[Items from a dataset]
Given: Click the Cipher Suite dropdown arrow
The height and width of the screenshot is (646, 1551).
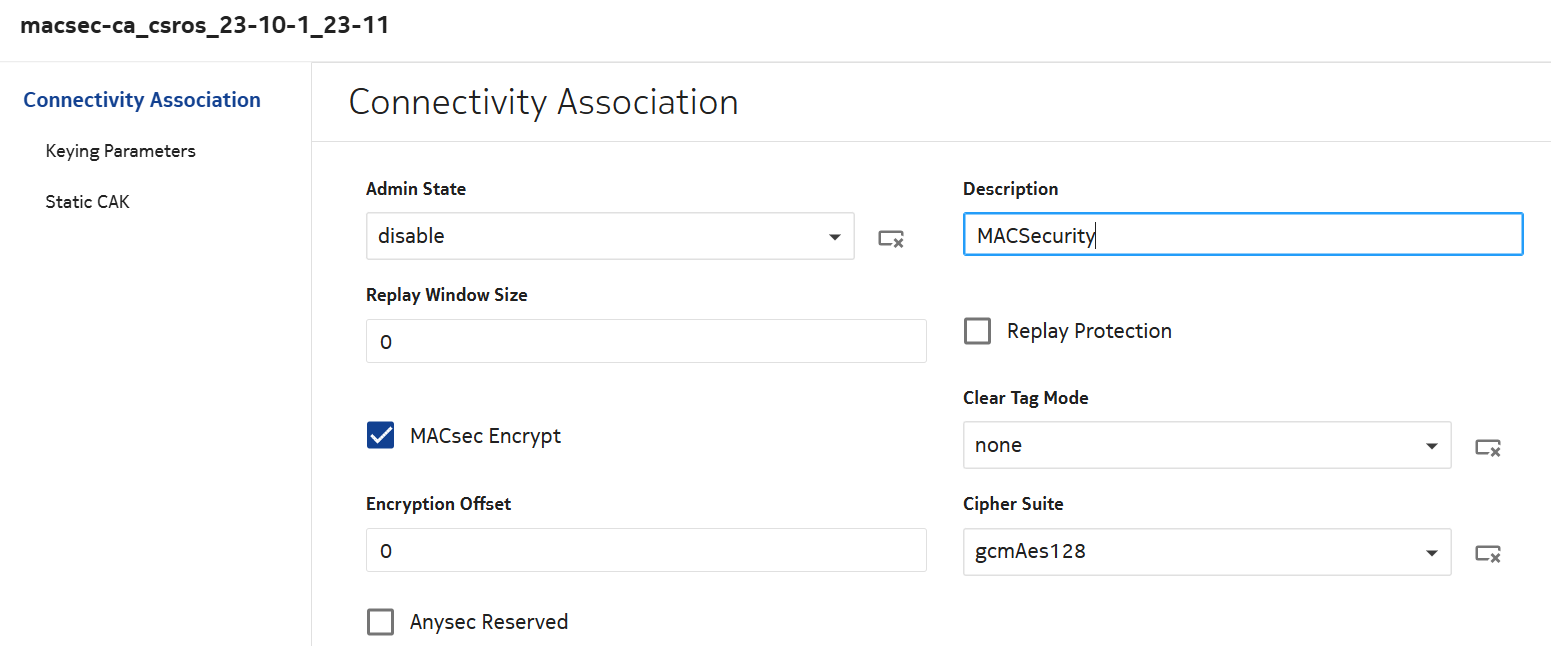Looking at the screenshot, I should tap(1431, 552).
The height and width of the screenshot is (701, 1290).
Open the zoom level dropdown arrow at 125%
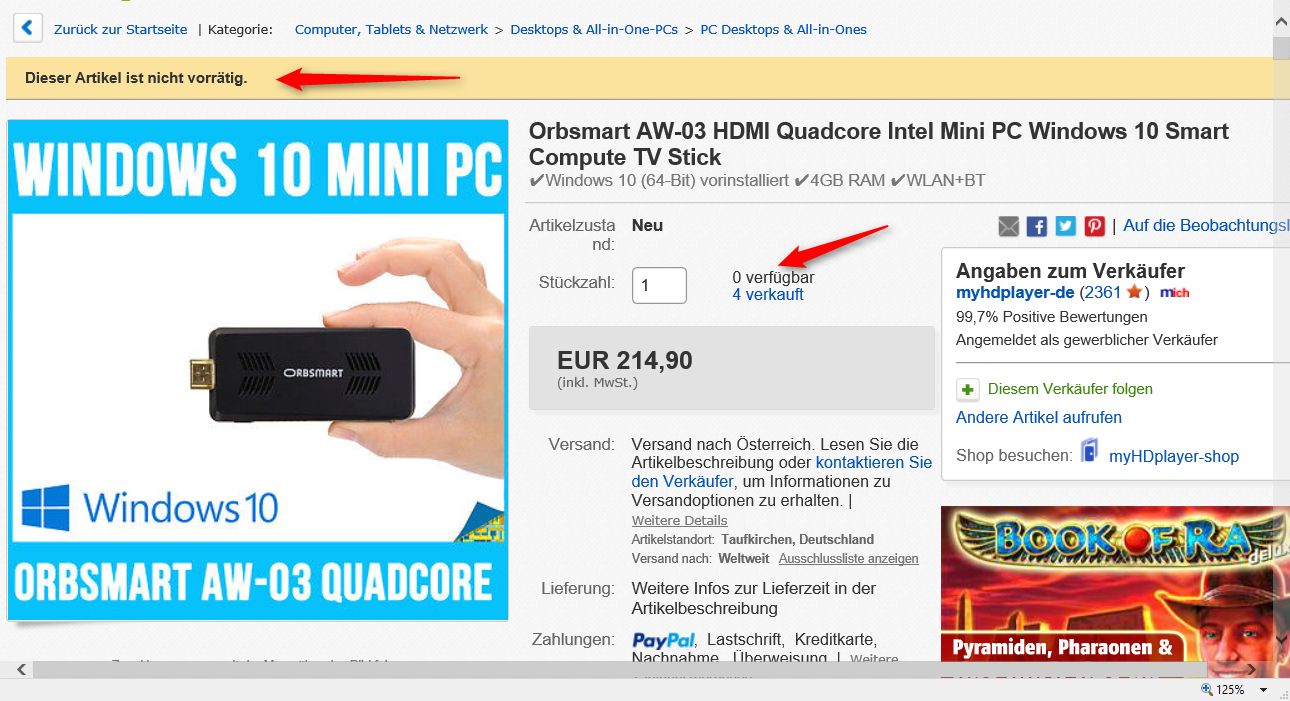(x=1263, y=690)
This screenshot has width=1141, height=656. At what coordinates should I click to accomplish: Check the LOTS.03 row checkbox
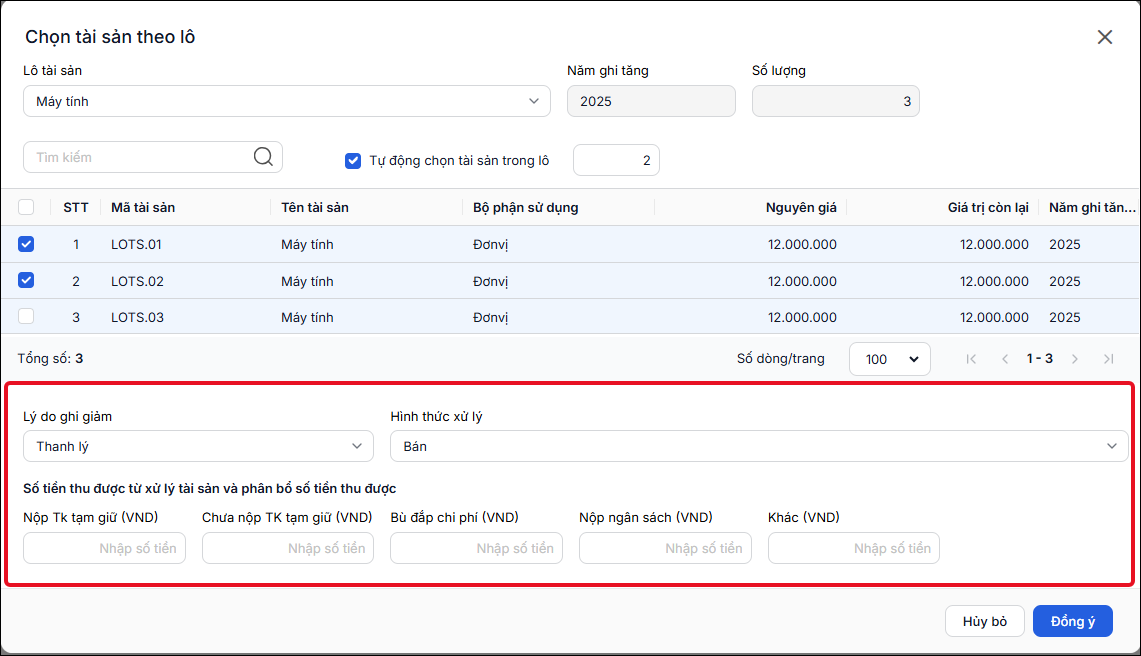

**AIM OF THE EXERCISE:** Wherever an image appears, omit it; copy the rest of the records exactly.

**RESPONSE TO THIS TASK:**
Given: Click the Cipher Suite dropdown arrow
The height and width of the screenshot is (646, 1551).
Looking at the screenshot, I should tap(1431, 552).
The height and width of the screenshot is (701, 1290).
Open the zoom level dropdown arrow at 125%
(x=1263, y=690)
This screenshot has width=1141, height=656. At what coordinates should I click to accomplish: Check the LOTS.03 row checkbox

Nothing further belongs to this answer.